* Written problem *
Pull out each line of the records below that contains the string "icon". Case matters, so count only matches with the same capitalization.
•••••
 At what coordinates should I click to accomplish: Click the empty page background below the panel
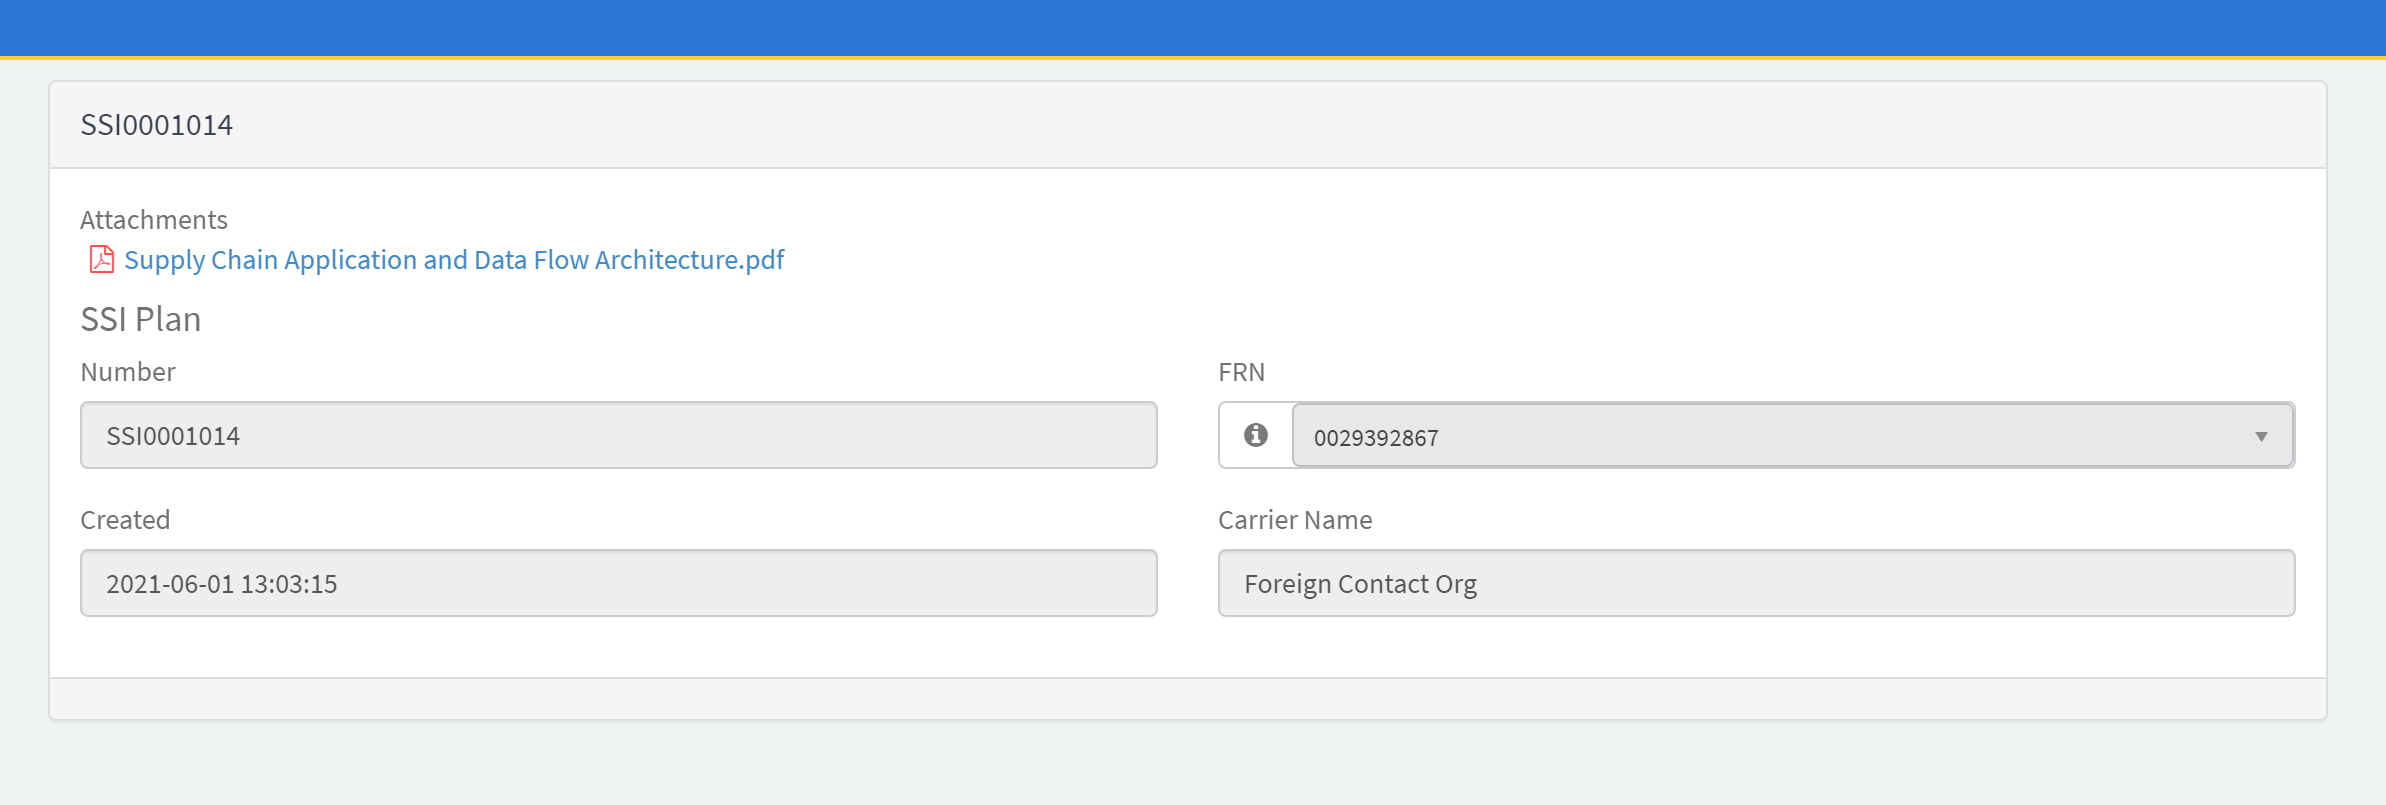1192,765
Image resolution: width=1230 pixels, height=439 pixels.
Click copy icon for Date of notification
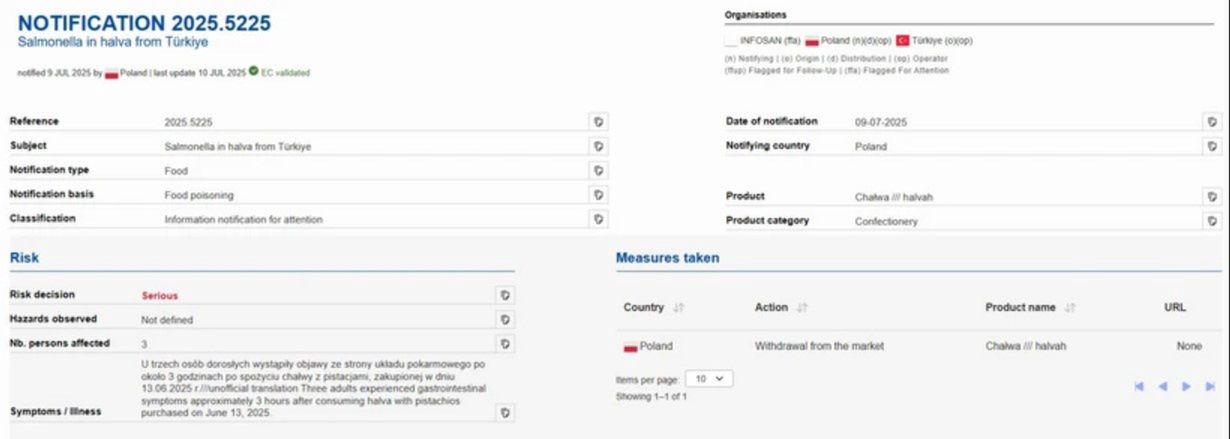(x=1211, y=122)
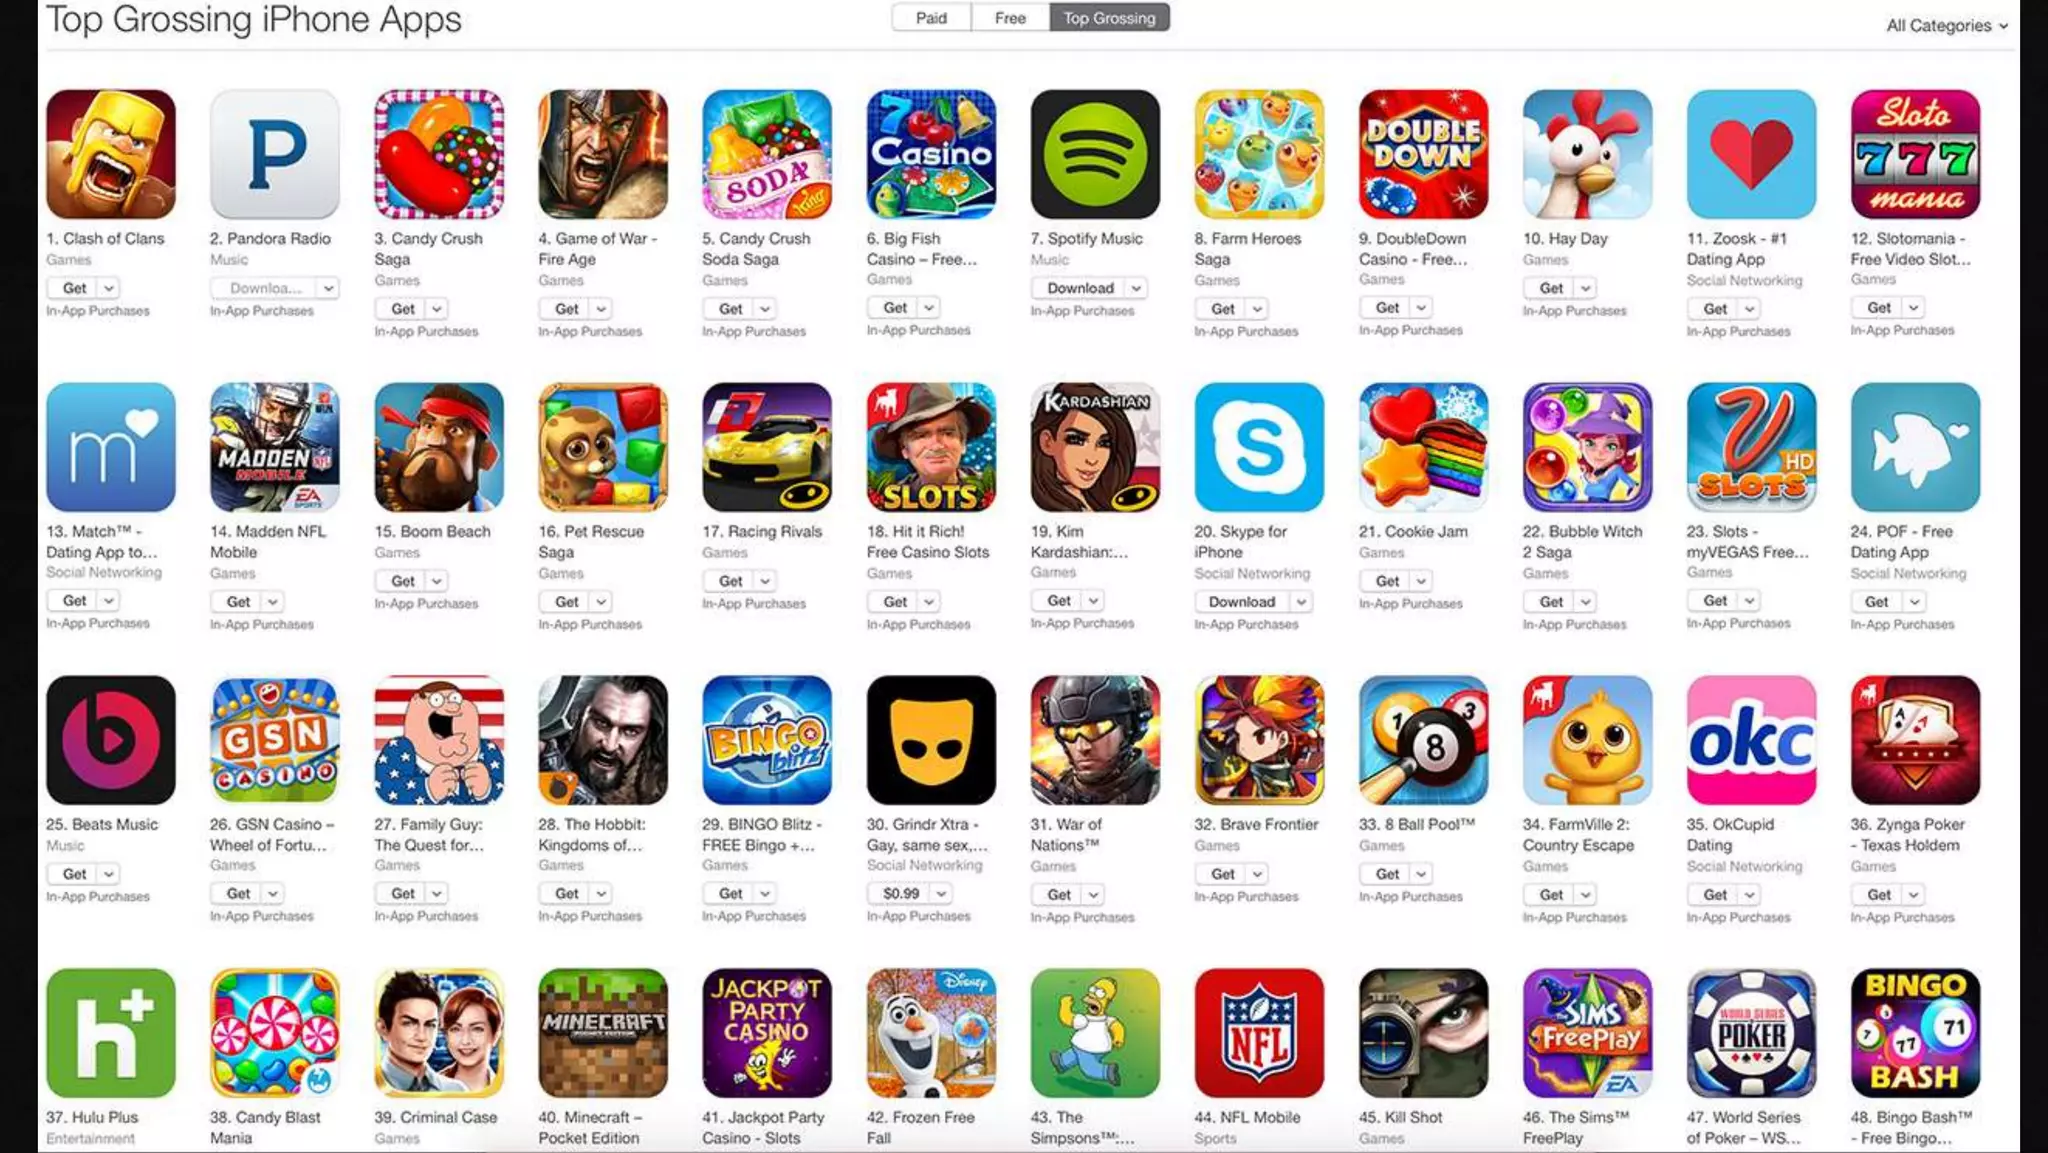The width and height of the screenshot is (2048, 1153).
Task: Open the Hulu Plus app icon
Action: [111, 1033]
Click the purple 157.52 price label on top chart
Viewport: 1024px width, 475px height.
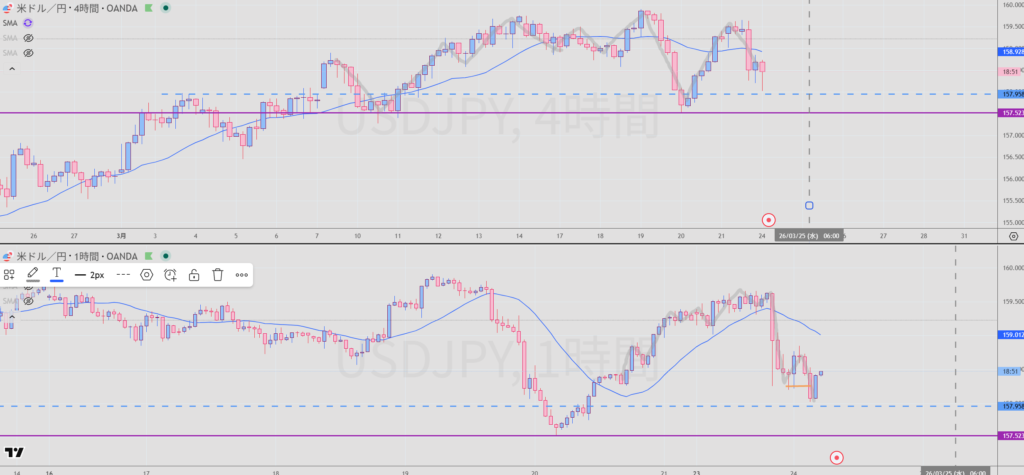click(x=1009, y=113)
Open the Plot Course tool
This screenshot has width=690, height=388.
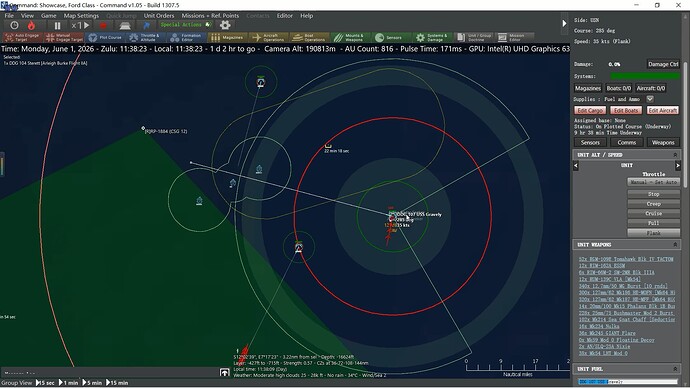(x=105, y=38)
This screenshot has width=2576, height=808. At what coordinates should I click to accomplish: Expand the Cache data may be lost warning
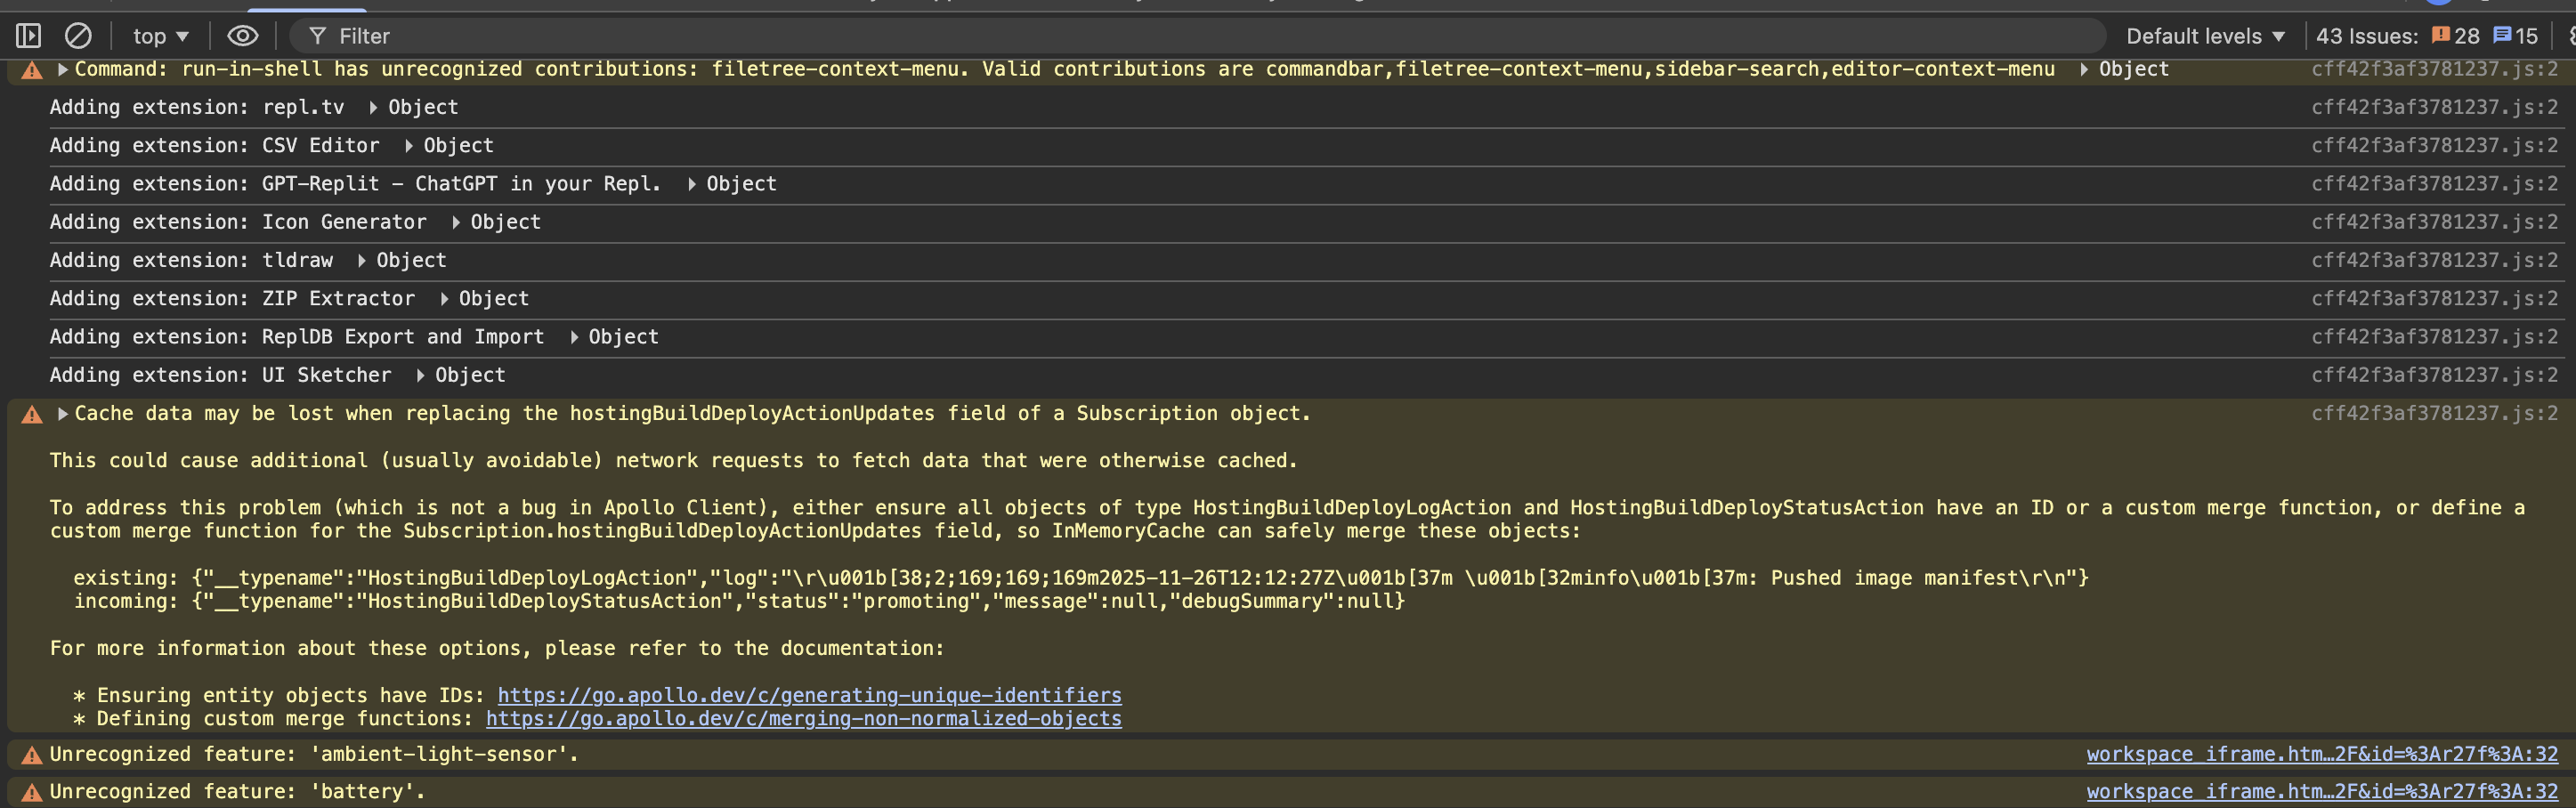pyautogui.click(x=63, y=413)

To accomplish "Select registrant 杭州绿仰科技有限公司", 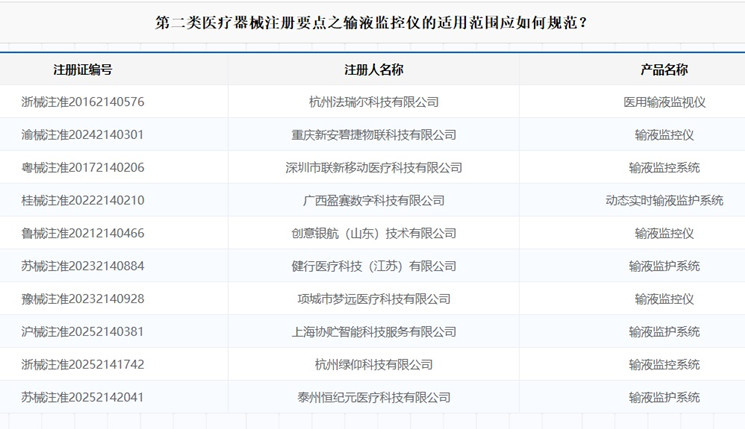I will (373, 365).
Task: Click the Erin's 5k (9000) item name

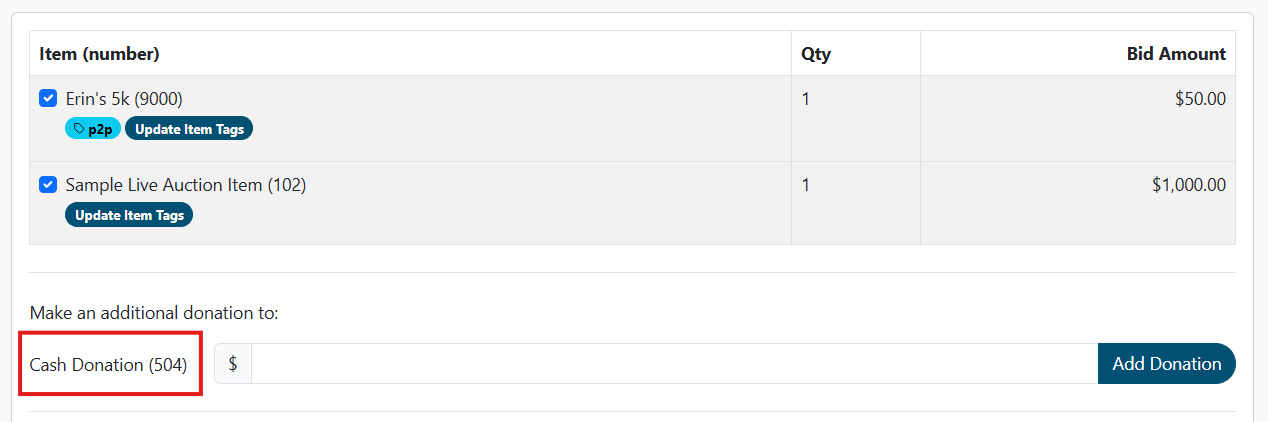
•••••
* Exercise answer *
Click copy icon for Date of notification
Task: Open the Hulu Plus app icon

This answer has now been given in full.